Instructions to follow = Only the lines below starting at the one containing "838x624 pixels." and ending at the one containing "Upvote the radioactive part question" belong in the answer, each copied exactly.

Input data =
==============================

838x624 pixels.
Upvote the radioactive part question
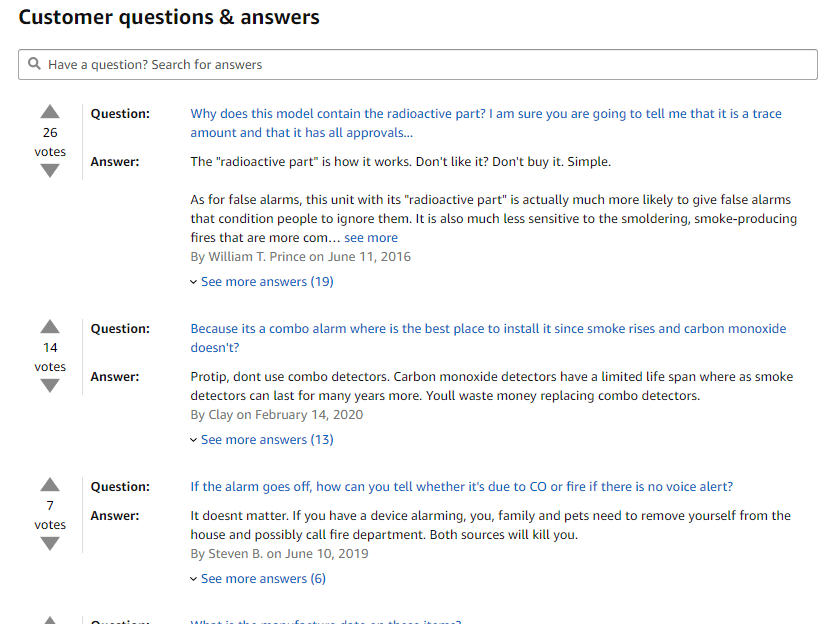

==============================

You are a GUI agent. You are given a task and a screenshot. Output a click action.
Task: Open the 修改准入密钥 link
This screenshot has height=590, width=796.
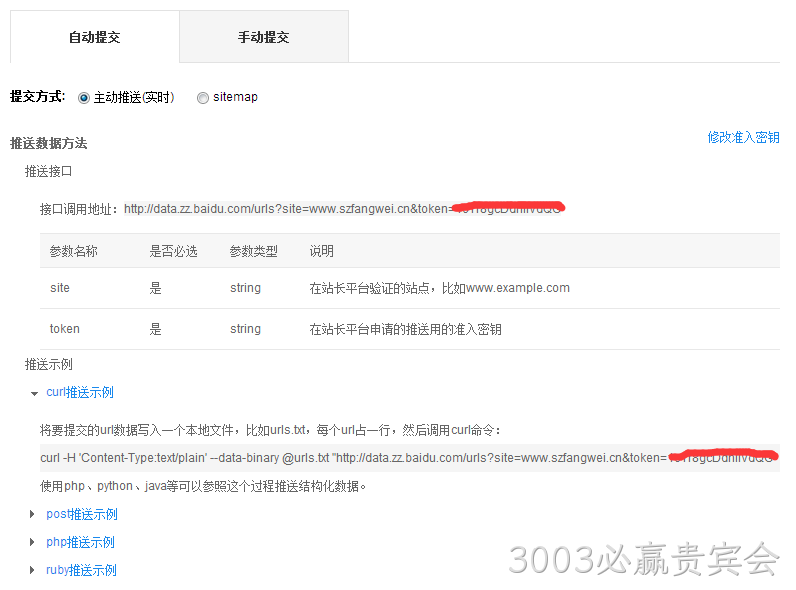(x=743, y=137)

==============================

Written answer =
838x624 pixels.
Upvote the radioactive part question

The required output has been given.